FDA proposes subscription model to prod antibiotic development

FDA Commissioner Scott Gottlieb, MD, recently unveiled the agency's 5-year initiative to fight drug-resistant bacteria, including a hospital "drug subscription" plan that seeks to reduce the costs and risks of developing new antimicrobials by pharmaceutical companies.

FDA Commissioner Scott Gottlieb, MD, recently unveiled the agency's 5-year initiative to fight drug-resistant bacteria, including a hospital "drug subscription" plan that seeks to reduce the costs and risks of developing new antimicrobials by pharmaceutical companies. The plan also entails promoting antimicrobial stewardship, enhancing antimicrobial resistance surveillance, and improving regulatory science. Speaking at a meeting at the Pew Charitable Trusts in Washington, DC, Gottlieb said sustaining "a strong antibiotic drug pipeline" is vital to combating antibiotic resistance, but antibiotic development is not profitable for most pharmaceutical companies. Part of the issue is drugs that treat multidrug-resistant pathogens are typically saved for times when less expensive first-line drugs are ineffective. Reimbursement reforms could potentially include milestone payments and licensing fees for companies that develop FDA-approved products with high economic and clinical value and efficacy against multidrug-resistant organisms. Other reimbursement approaches could include new technology add-on payments for certain new antibacterial medications that fill key patient and public health needs.
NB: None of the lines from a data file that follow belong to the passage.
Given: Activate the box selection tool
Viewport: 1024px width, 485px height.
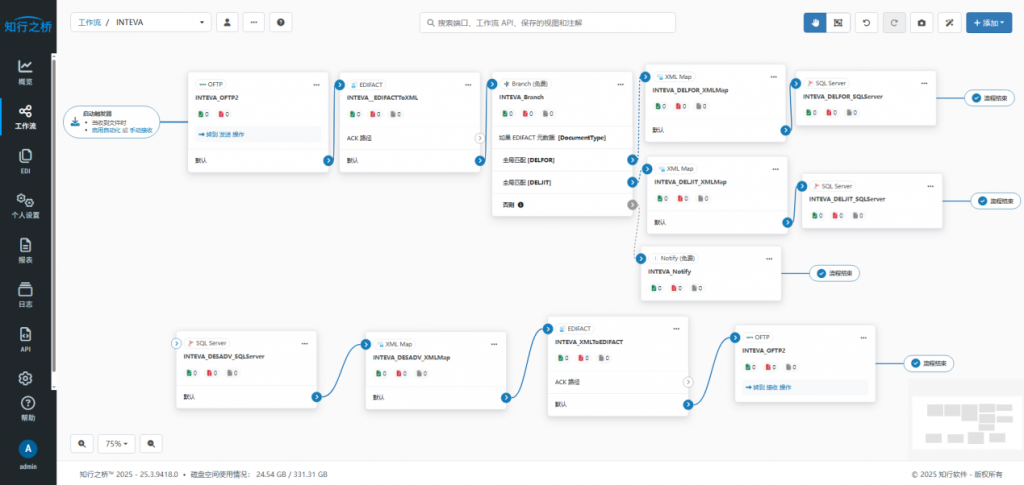Looking at the screenshot, I should click(838, 22).
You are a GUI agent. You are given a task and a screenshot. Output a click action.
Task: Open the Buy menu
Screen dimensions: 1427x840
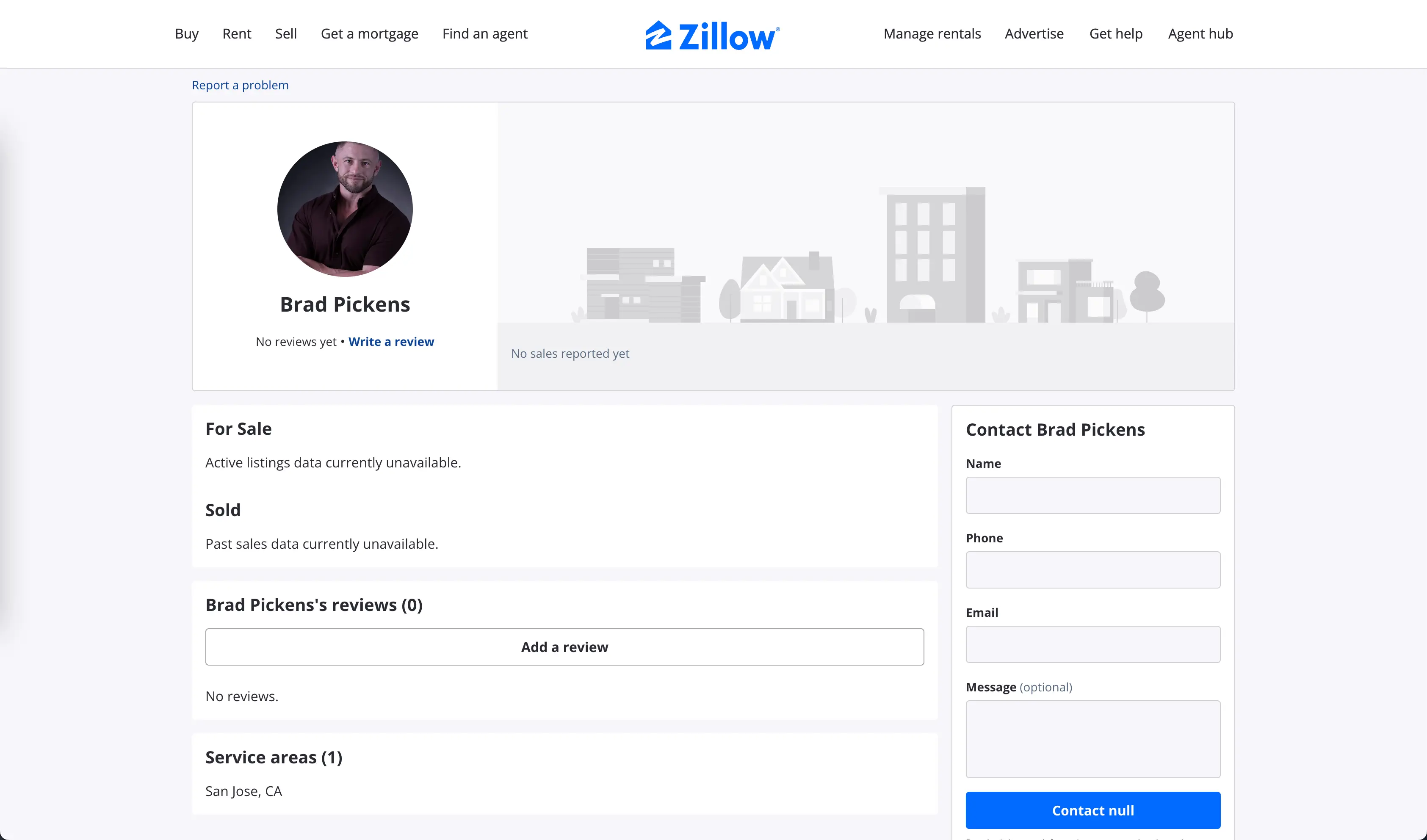(x=186, y=34)
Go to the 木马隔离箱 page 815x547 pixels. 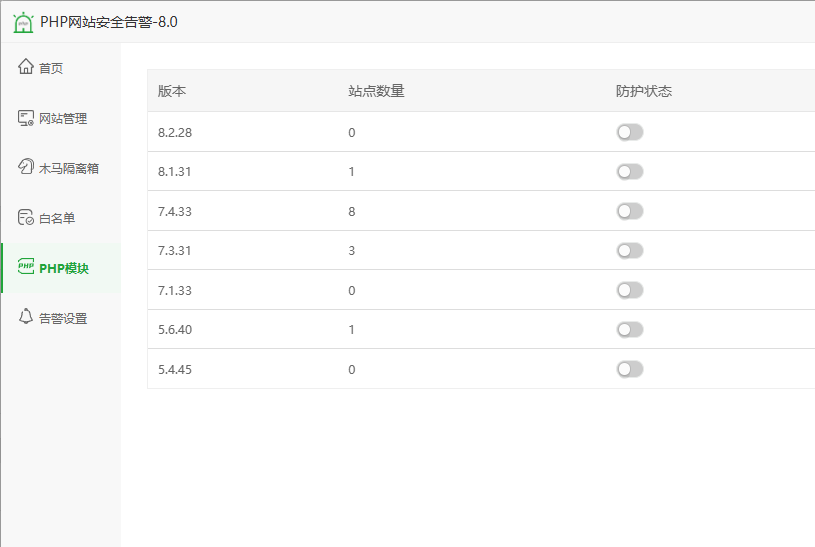point(69,168)
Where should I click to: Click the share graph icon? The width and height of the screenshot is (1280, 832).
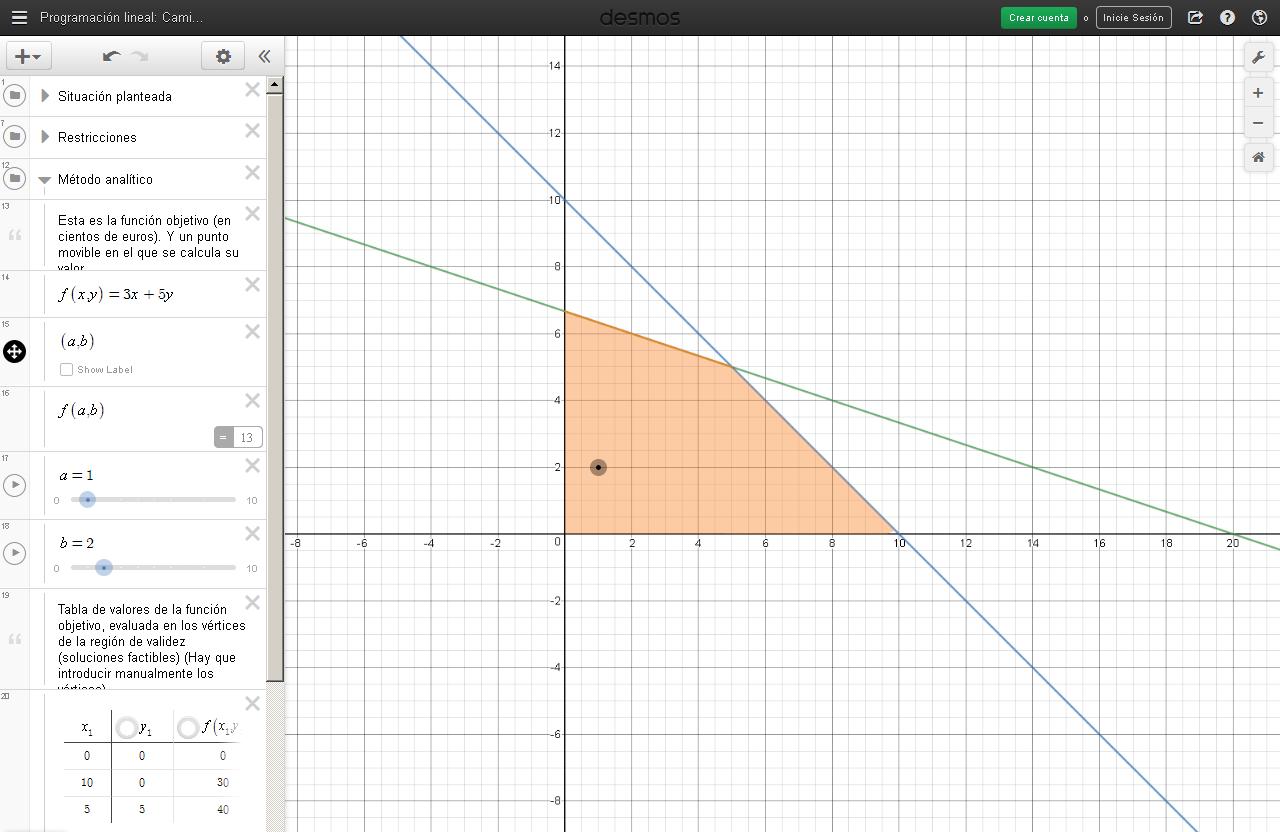point(1194,17)
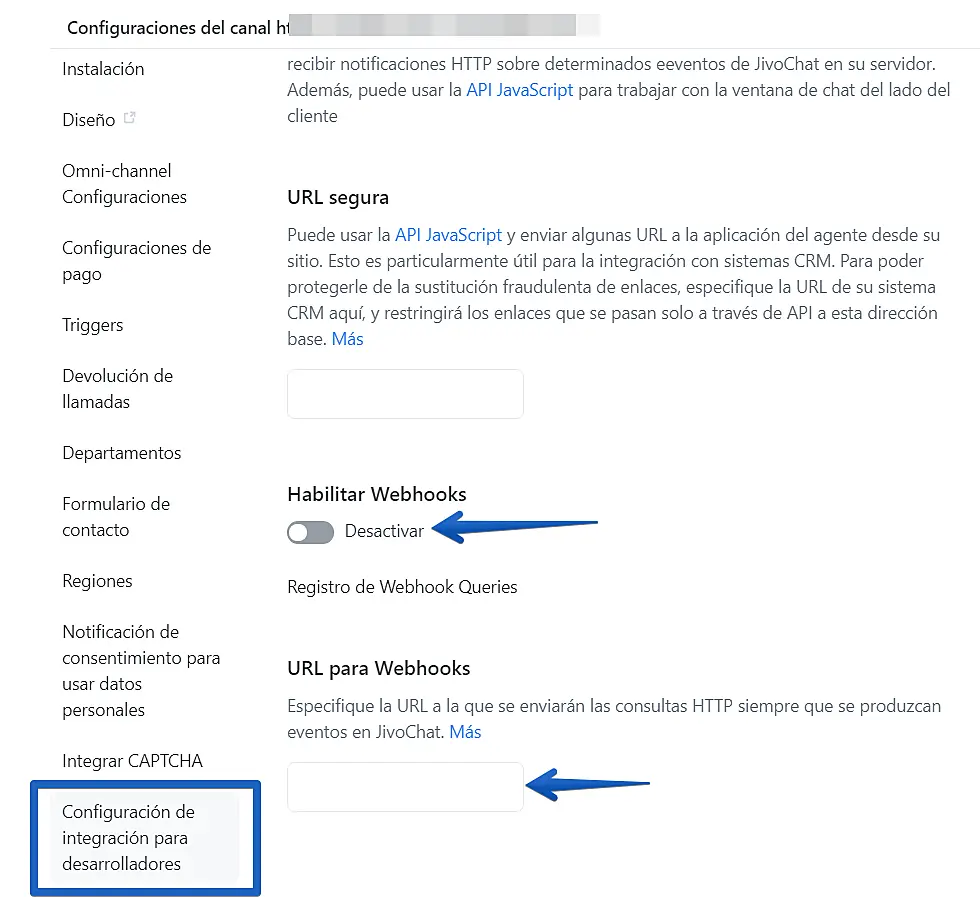980x900 pixels.
Task: Go to Omni-channel Configuraciones
Action: [124, 184]
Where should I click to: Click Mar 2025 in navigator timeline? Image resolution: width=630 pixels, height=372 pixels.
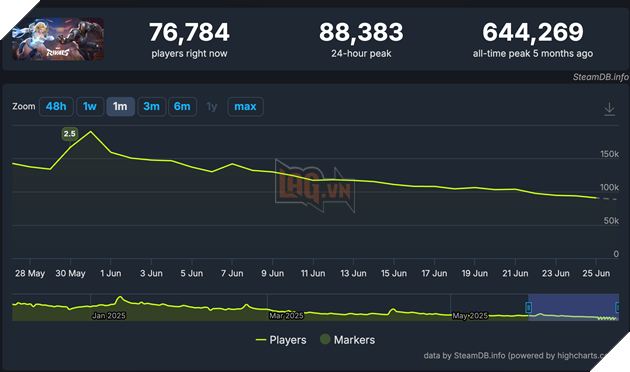pos(286,316)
FDA is working with agencies including CMS on these and other reimbursement approaches. FDA also released draft guidance this summer regarding the Limited Population Pathway for Antibacterial and Antifungal Drugs, which seeks to accelerate the development and approval of antibacterial medications to treat serious or potentially fatal infections in patient populations with unmet medical needs. "We're encouraged that we've already seen meaningful, early interest by innovators in potentially developing drugs under this new framework," Gottlieb said.